Problem to solve - Print each entry word for word.
[Given information — start]
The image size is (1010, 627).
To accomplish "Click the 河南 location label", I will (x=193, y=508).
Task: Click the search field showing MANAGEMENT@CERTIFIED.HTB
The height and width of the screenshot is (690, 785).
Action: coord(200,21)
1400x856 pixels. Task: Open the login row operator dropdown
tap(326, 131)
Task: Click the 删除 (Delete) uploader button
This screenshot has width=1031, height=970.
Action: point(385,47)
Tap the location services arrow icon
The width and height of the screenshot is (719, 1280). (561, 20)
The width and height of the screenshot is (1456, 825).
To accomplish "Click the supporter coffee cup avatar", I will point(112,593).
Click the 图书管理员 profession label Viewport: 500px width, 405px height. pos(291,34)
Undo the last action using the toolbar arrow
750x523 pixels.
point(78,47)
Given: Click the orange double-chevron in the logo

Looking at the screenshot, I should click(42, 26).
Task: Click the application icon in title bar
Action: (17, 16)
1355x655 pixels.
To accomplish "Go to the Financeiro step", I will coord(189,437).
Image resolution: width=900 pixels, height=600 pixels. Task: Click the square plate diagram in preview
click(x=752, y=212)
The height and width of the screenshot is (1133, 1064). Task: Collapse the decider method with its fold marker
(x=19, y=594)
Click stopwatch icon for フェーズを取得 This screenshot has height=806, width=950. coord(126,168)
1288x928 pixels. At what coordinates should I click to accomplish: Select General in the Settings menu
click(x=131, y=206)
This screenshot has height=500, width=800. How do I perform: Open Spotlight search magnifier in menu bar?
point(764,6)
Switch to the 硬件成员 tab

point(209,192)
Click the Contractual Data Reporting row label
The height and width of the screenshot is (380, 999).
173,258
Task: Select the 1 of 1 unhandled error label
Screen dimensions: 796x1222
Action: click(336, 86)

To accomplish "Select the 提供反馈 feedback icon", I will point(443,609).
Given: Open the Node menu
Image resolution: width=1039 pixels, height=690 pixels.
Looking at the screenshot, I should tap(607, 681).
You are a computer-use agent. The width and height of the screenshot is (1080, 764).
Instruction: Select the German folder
[Given information — finish]
Worked solution -
The image size is (1010, 627).
To accomplish "Click the 河南 location label", I will (x=193, y=508).
Task: Click the search field showing MANAGEMENT@CERTIFIED.HTB
The height and width of the screenshot is (690, 785).
Action: coord(200,21)
1400x856 pixels. Task: Open the login row operator dropdown
tap(326, 131)
Task: Click the 删除 (Delete) uploader button
This screenshot has width=1031, height=970.
Action: point(385,47)
Tap the location services arrow icon
The width and height of the screenshot is (719, 1280). (561, 20)
The width and height of the screenshot is (1456, 825).
To accomplish "Click the supporter coffee cup avatar", I will point(112,593).
Click the 图书管理员 profession label Viewport: 500px width, 405px height. pos(291,34)
Undo the last action using the toolbar arrow
750x523 pixels.
point(78,47)
Given: Click the orange double-chevron in the logo

Looking at the screenshot, I should click(42, 26).
Task: Click the application icon in title bar
Action: (17, 16)
1355x655 pixels.
To accomplish "Go to the Financeiro step", I will coord(189,437).
Image resolution: width=900 pixels, height=600 pixels. Task: Click the square plate diagram in preview
click(x=752, y=212)
The height and width of the screenshot is (1133, 1064). Task: Collapse the decider method with its fold marker
(x=19, y=594)
Click stopwatch icon for フェーズを取得 This screenshot has height=806, width=950. coord(126,168)
1288x928 pixels. At what coordinates should I click to accomplish: Select General in the Settings menu
click(x=131, y=206)
This screenshot has height=500, width=800. How do I perform: Open Spotlight search magnifier in menu bar?
point(764,6)
Switch to the 硬件成员 tab

point(209,192)
Click the Contractual Data Reporting row label
The height and width of the screenshot is (380, 999).
173,258
Task: Select the 1 of 1 unhandled error label
Screen dimensions: 796x1222
Action: click(336, 86)

To accomplish "Select the 提供反馈 feedback icon", I will point(443,609).
Given: Open the Node menu
Image resolution: width=1039 pixels, height=690 pixels.
Looking at the screenshot, I should tap(607, 681).
You are a computer-use agent. The width and height of the screenshot is (1080, 764).
Instruction: Select the German folder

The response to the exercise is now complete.